DIRECTIVE: Copy every one of the rows below word for word, but leave the pictures out.

ENTRIES PROVIDED:
>> Start

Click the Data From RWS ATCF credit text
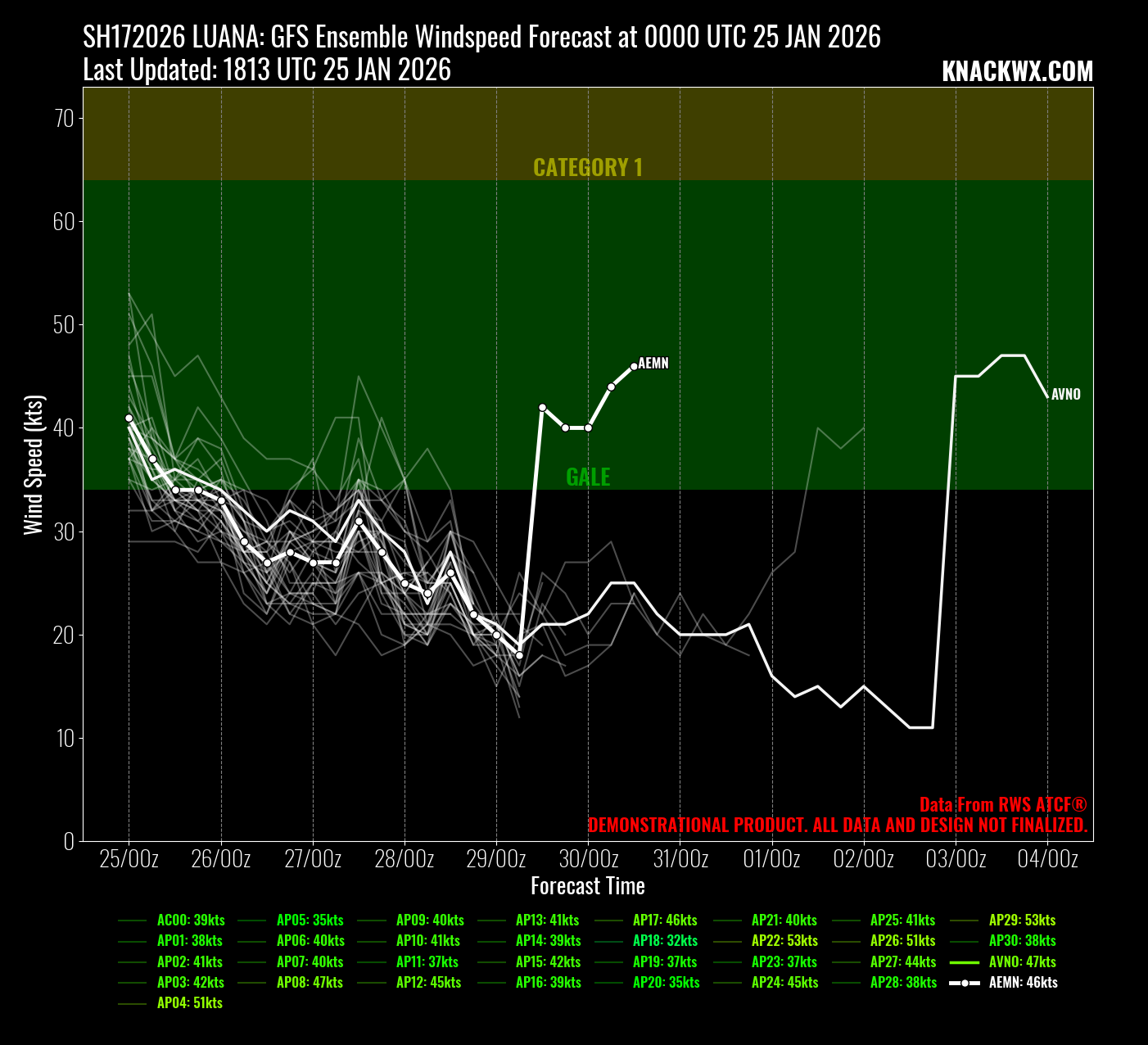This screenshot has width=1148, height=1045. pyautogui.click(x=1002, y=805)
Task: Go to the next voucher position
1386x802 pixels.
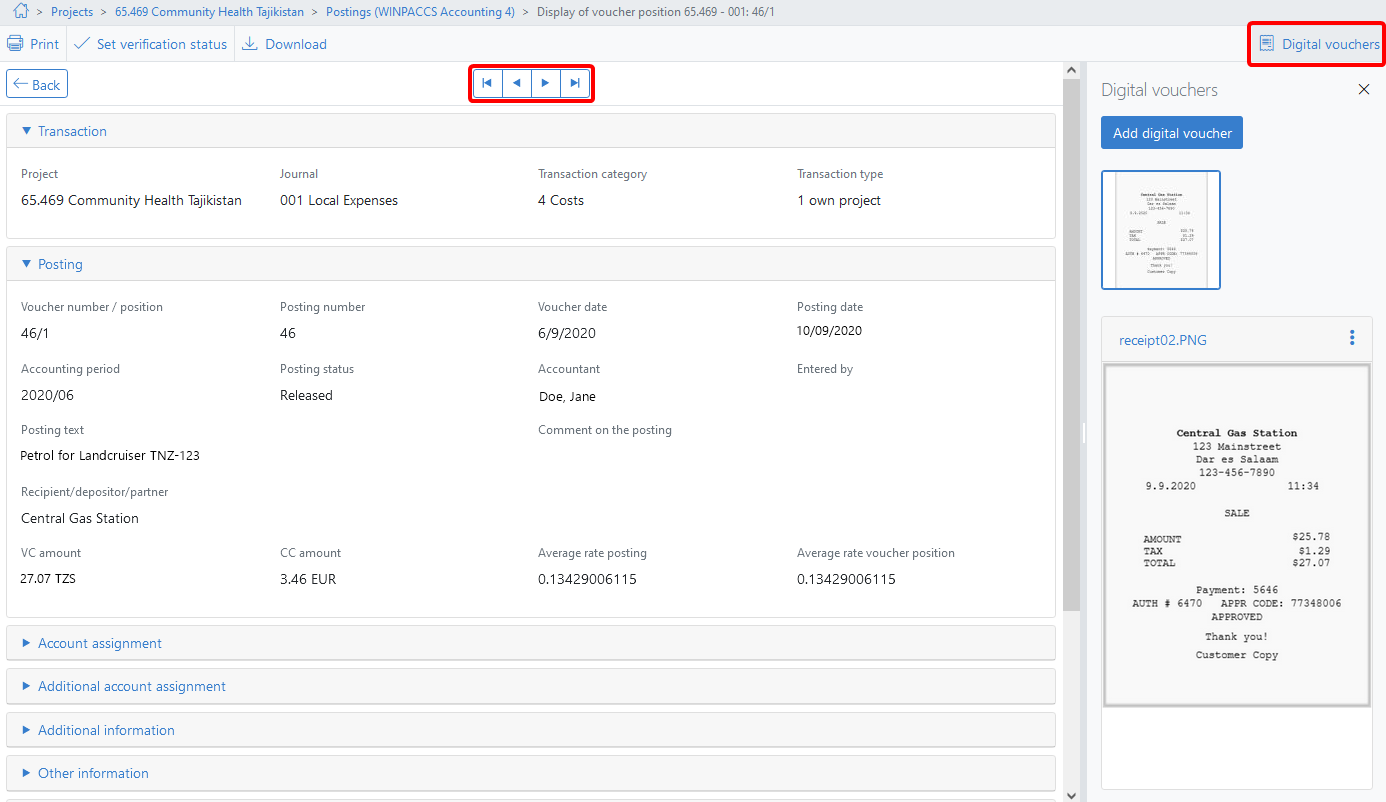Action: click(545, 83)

>> End

TASK RESULT:
Click the Data From RWS ATCF credit text
This screenshot has width=1148, height=1045. pyautogui.click(x=1002, y=805)
Task: Go to the next voucher position
1386x802 pixels.
Action: click(545, 83)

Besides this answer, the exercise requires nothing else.